Introduction
Nowadays there are a lot of pre-trained nets for NLP which are SOTA and beat all benchmarks: BERT, XLNet, RoBERTa, ERNIE… They are successfully applied to various datasets even when there is little data available.
At the end of July (23.07.2019–28.07.2019) there was a small online hackathon on Analytics Vidhya where they offered the participants to make a sentimental analysis on drugs’ reviews. It was complicated due to several reasons:
- only 5279 samples in train with 3 classes (negative, neutral, positive) with imbalance;
- some labels seemed to be incorrect, which sometimes happens with manual labeling of texts;
- some texts were short, some very long. In some cases reviews contained not only the reviews themselves, but also the quotations of reviews, to which people answered;
- one more interesting problem: review could be positive in general, but have a negative sentiment on a drug (and any other pair of sentiments);
One the one hand, if the situation is complex and requires deep understanding of the context, deep learning models should work quite well; on the other hand, we have only several thousands samples, which seems to be not enough for deep learning.

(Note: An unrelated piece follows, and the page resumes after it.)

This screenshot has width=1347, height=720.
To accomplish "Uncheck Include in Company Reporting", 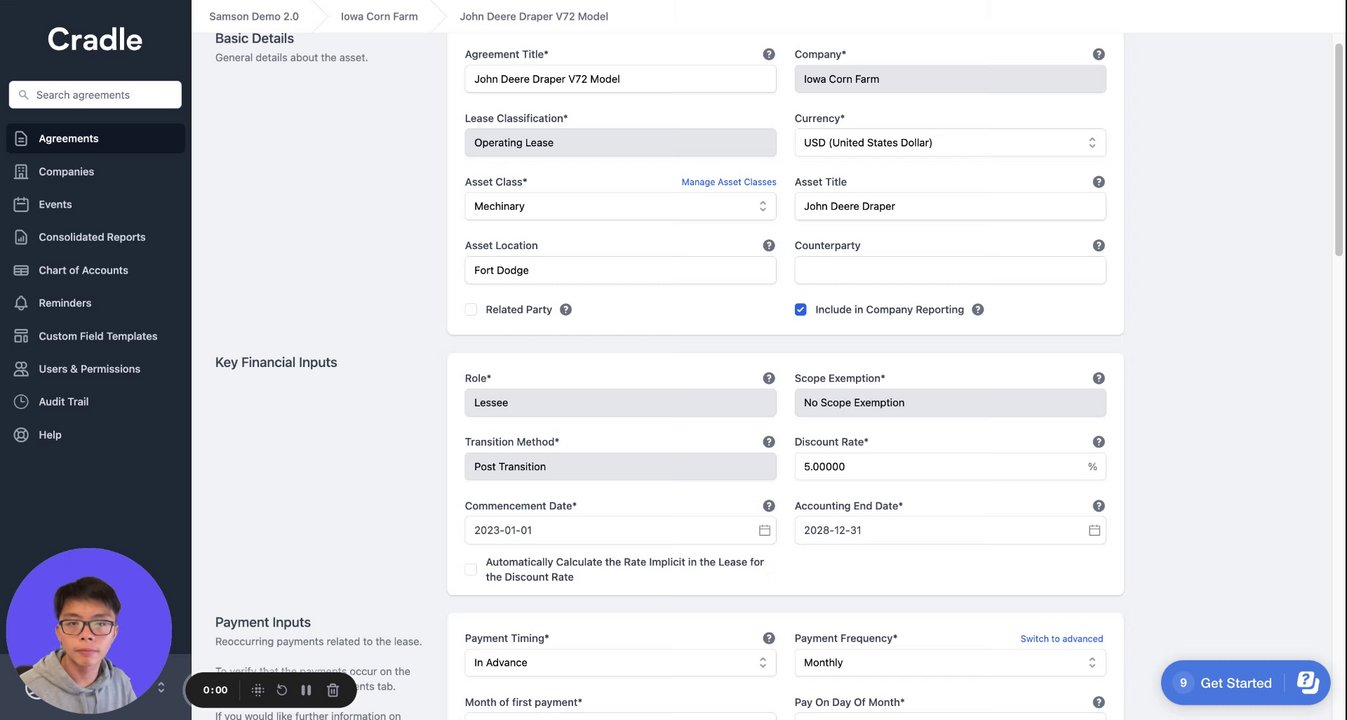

Spoiler: as far as I know, winners fine-tuned BERT and XLnet, but they didn’t share the code, so I can’t tell the specifics.
I knew that I wouldn’t be able to spend a lot of time on this competition, so I decided to try common approaches (bag of words and logistic regression) and see how far they could go.
The leaderboard is available here (metric is f1-macro): https://datahack.analyticsvidhya.com/contest/innoplexus-online-hiring-hackathon/pvt_lb
I got 21th place with a score 0.5274 (the first place has score 0.6634). I also had a submission with score 0.5525 which would give me 12th place, but didn’t select it 😞
Data overview
I always start with EDA at the beginning of any project. So let’s have a look at the data. We have some unique id, the text of the review, the name of the drug and the sentiment (1 is negative, 2 is neutral, 0 is positive).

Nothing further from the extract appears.